What makes Liam Grey's structure interesting is the way the powdery iris arrives mid-composition and quietly takes command. In most fragrances, vanilla and tonka dominate the drydown, here they do too, but the iris that came before them has already set the terms. The vetiver and labdanum in the heart act as a bridge, neither floral nor woody, pulling the composition from soft spices toward earth without ever fully leaving the warmth behind. Patchouli usually reads dark in perfumery. Here, softened by sandalwood and the creaminess of tonka, it becomes part of the embrace rather than the shadow.
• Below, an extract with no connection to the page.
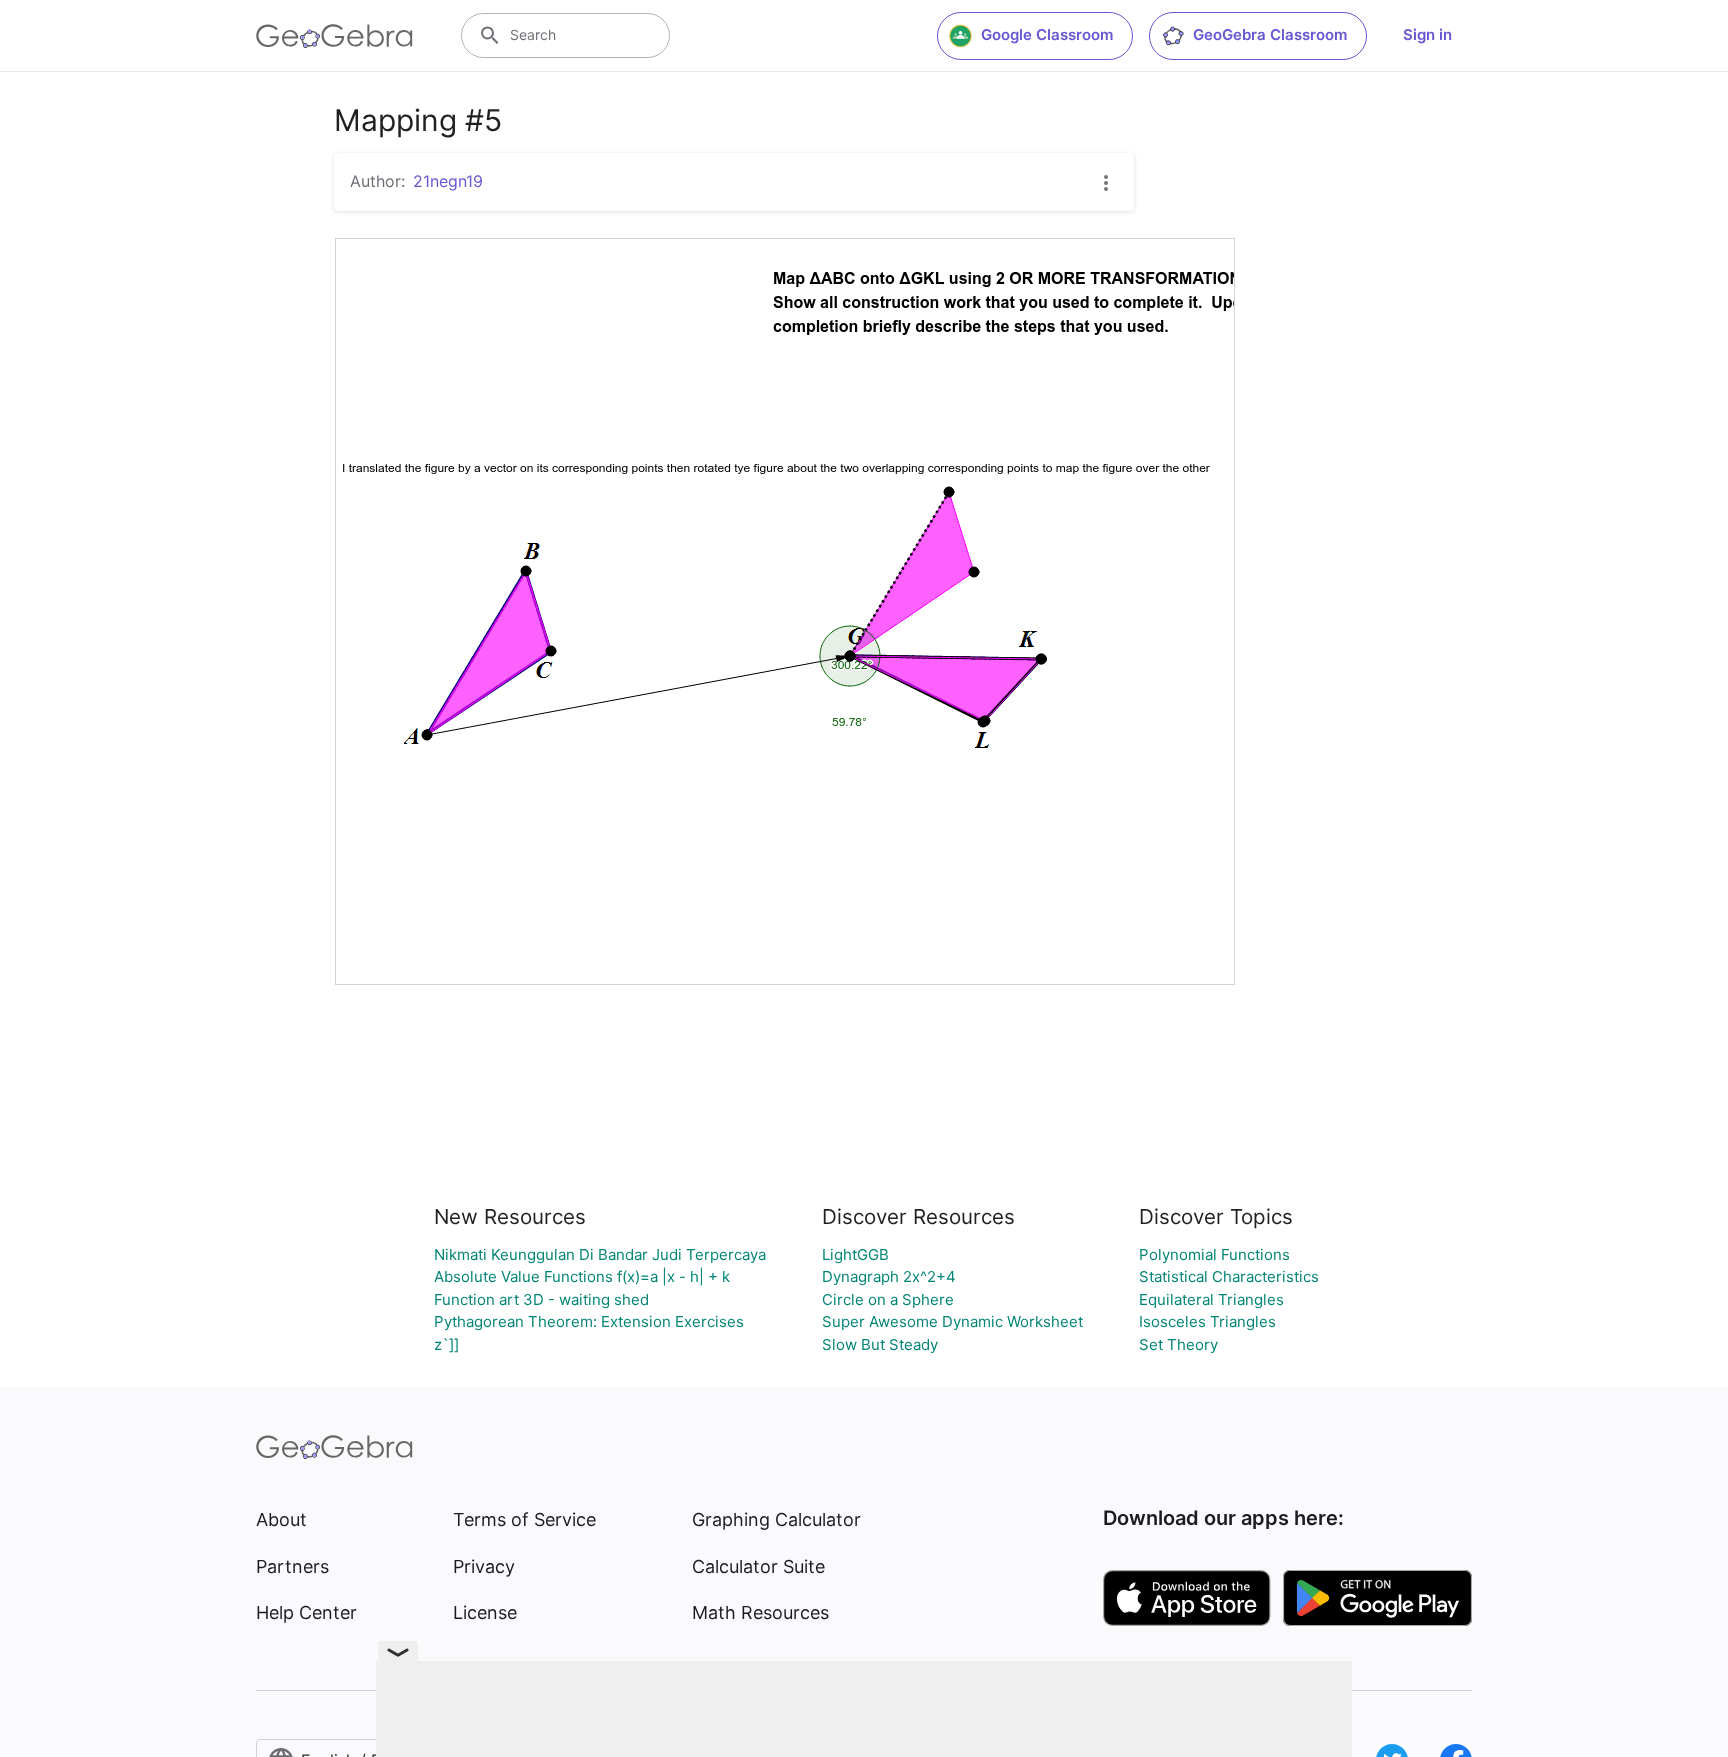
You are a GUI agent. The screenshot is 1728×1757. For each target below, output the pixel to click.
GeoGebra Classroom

The result is a base that feels cohesive, sweet, woody, and just slightly animalic in the best way.
The evolution
The opening is immediate and gentle. Cardamom and fig arrive together, the tea keeping the sweetness honest. For the first thirty minutes, this is a quiet fragrance, present but not aggressive. Then the iris begins to assert itself, that powdery quality arriving like a door opening onto a different room. The shift isn't dramatic, but you notice it. Vetiver brings a faint earthiness that grounds the florals, preventing them from floating away. Labdanum adds a resinous warmth that starts to predict the drydown. By hour three, sandalwood and tonka have taken over. The vanilla reads creamy rather than sugary. Patchouli lingers underneath, barely perceptible unless you're looking for it. On most skin types, this phase holds until hour eight or nine. The next morning, there's a faint warmth left, tonka and sandalwood, ghosted but present. Not loud. Not trying. Still there.
Cultural impact
The rise of fig-forward fragrances reflects a broader shift in modern perfumery toward green, translucent scent profiles that break from traditional Western blockbuster conventions. Liam Grey arrives at a moment when Middle Eastern fragrance houses are increasingly blending their spice-forward heritage with global minimalist aesthetics, creating scents that feel simultaneously grounded and contemporary. This cardamom-tea-fresh fig combination represents a specific cultural bridge: warm spice traditions meeting the cool, Nordic-influenced trend of fig and tea notes.